Patient date of birth

Sensitive Private Data

Legal advice

Sensitive Private Data

Compliance evidence

Sensitive Private Data

Employee medical note

Sensitive Private Data

Uploaded identity document

Sensitive Private Data

Private Data applies to scalar fields and file/image fields. For denied users, file names, metadata, storage keys, and signed URLs are not exposed.

5. Keep safe workflow metadata separate

Private Data is intentionally not a good place for search, sort, or vector search.

Keep safe operational fields separate, such as:

  • status

  • priority

  • assigned reviewer

  • due date

  • region

  • risk category

  • review outcome

This lets builders create dashboards and queues without exposing sensitive raw values.

6. Use audit trail for evidence

Sensitive Private Data reveal attempts are audited. Admins can inspect reveal activity for a row from Workspace > Data:

  1. Open the datatable row.

  2. Expand Metadata.

  3. Select Load audit trail.

The audit trail records who attempted access, which row and field were involved, the classification, purpose, time, and outcome. It does not store the revealed value.

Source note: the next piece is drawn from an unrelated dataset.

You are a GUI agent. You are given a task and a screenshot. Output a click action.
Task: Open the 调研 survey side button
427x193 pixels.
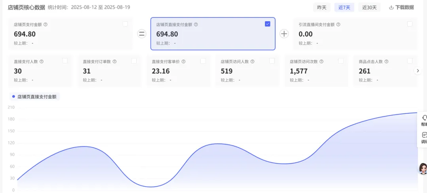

Use this evidence for access reviews, incident investigations, and compliance checks.

7. Test every surface

Test as each user type:

  • runtime app screens

  • Workspace data view

  • REST API calls

  • MCP tools

  • Async API or Code Widget reads

  • exports and AI-generated contexts

The server should shape output before data leaves Buzzy. A denied user should see masked or hidden values, not raw values hidden only by client-side display logic.